Emmanuel KANT (1724-1804)
Idée d'une histoire universelle au point de vue cosmopolitique, 4e proposition, trad. S. Piobetta in Opuscules sur l'histoire, Paris, Garnier-Flammarion, 1990, pp. 74-75.
Le moyen dont la nature se sert pour mener à bien le développement de toutes
ses dispositions est leur antagonisme au sein de la Société, pour autant que
celui-ci est cependant en fin de compte la cause d'une ordonnance régulière
de cette Société. J'entends ici par antagonisme l'insociable sociabilité des
hommes, c'est-à-dire leur inclination à entrer en société, inclination qui
est cependant doublée d'une répulsion générale à le faire, menaçant
constamment de désagréger cette société. L'homme a cependant un penchant à
s'associer, car dans un tel état, il se sent plus qu'homme par le
développement de ses dispositions naturelles. Mais il manifeste aussi une
grande propension à se détacher (s'isoler), car il trouve en même temps en
lui le caractère d'insociabilité qui le pousse à vouloir tout diriger dans
son sens ; et, de ce fait, il s'attend à rencontrer des résistances de tous
côtés, de même qu'il se sait par lui-même enclin à résister aux autres.

Exercices:
1 > Recopiez, dans le texte sur l'insociable sociabilité, le passage qui commence par les mots "Idée d'une histoire" et se termine par "1990, pp. 74-75.".
2 > Relevez, dans l'ordre où elles apparaissent, toutes les formes de verbes pronominaux du texte sur l'insociable sociabilité.
3 > Rédigez la suite du texte sur l'insociable sociabilité à partir de sa dernière phrase.

Données recueillies:
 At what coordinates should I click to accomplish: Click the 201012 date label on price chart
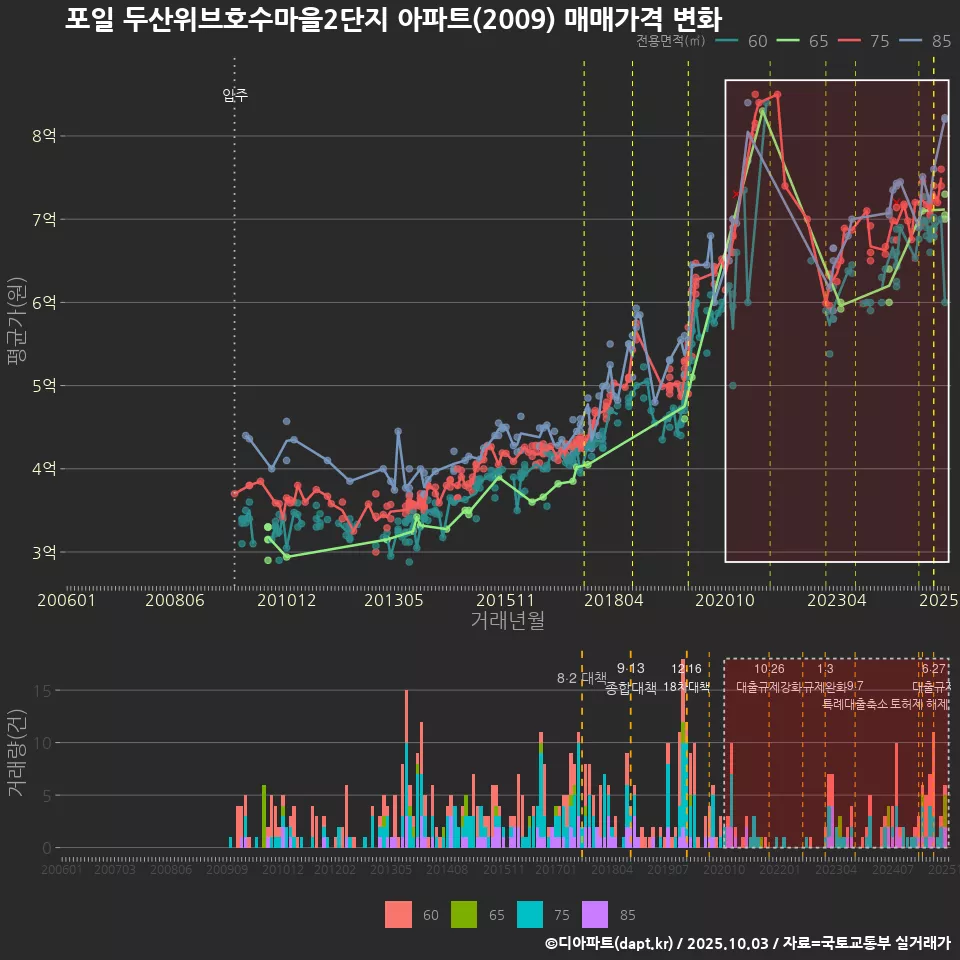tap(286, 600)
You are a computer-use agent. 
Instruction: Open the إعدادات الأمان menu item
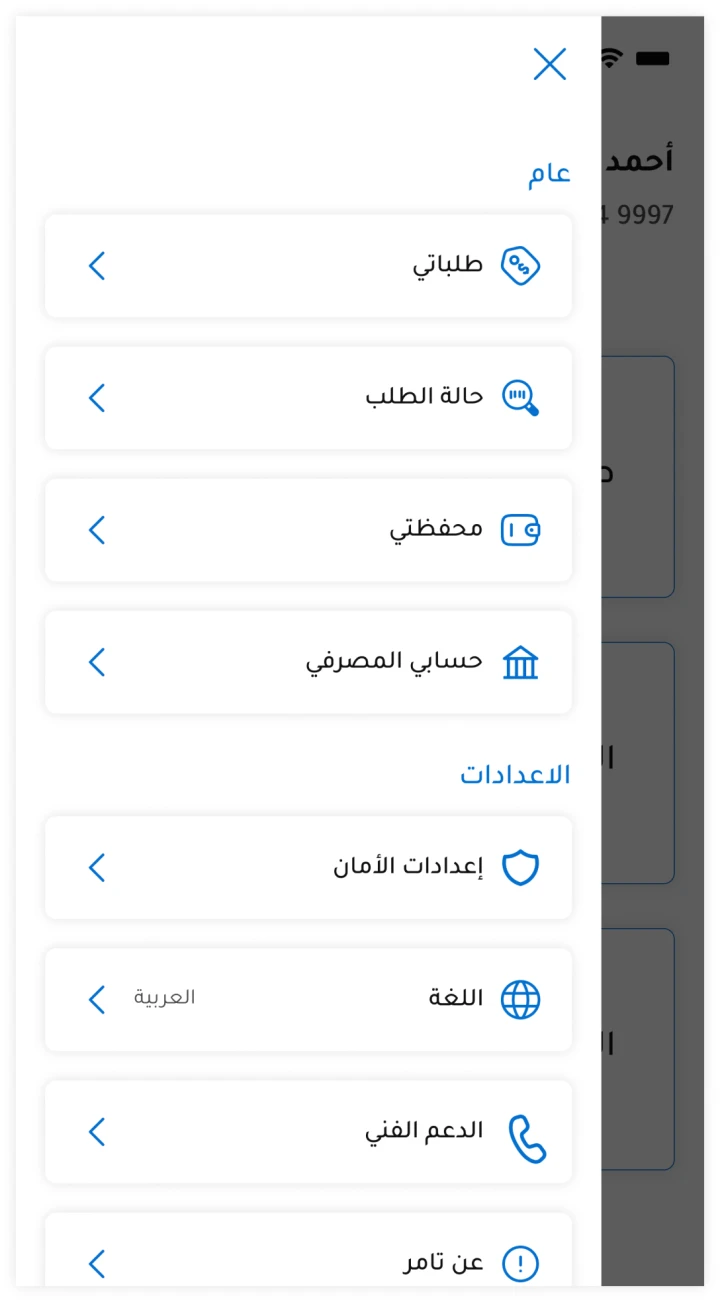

Corrigé:
1 >
Idée d'une histoire universelle au point de vue cosmopolitique, 4e proposition, trad. S. Piobetta in Opuscules sur l'histoire, Paris, Garnier-Flammarion, 1990, pp. 74-75.

2 > se sert, s'associer, se sent, se détacher, s'isoler, s'attend, se sait

3 >
C'est cette résistance qui éveille toutes les forces de l'homme, le porte à
surmonter son inclination à la paresse, et, sous l'impulsion de l'ambition,
de l'instinct de domination ou de cupidité, à se frayer une place parmi ses
compagnons qu'il supporte de mauvais gré, mais dont il ne peut se passer.
L'homme a alors parcouru les premiers pas, qui de la grossièreté le mènent à
la culture dont le fondement véritable est la valeur sociale de l'homme ;
c'est alors que se développent peu à peu tous les talents, que se forme le
goût, et que même, cette évolution vers la clarté se poursuivant, commence à
se fonder une forme de pensée qui peut avec le temps transformer la
grossière disposition naturelle au discernement moral en principes pratiques
déterminés. Par cette voie, un accord pathologiquement extorqué en vue de
l'établissement d'une société, peut se convertir en un tout moral. Sans ces
qualités d'insociabilité, peu sympathiques certes par elles-mêmes, source de
la résistance que chacun doit nécessairement rencontrer à ses prétentions
égoïstes, tous les talents resteraient à jamais enfouis en germes, au milieu
d'une existence de bergers d'Arcadie, dans une concorde, une satisfaction,
et un amour mutuels parfaits ; les hommes, doux comme les agneaux qu'ils
font paître, ne donneraient à l'existence guère plus de valeur que n'en a
leur troupeau domestique ; ils ne combleraient pas le néant de la création
en considération de la fin qu'elle se donne comme nature raisonnable.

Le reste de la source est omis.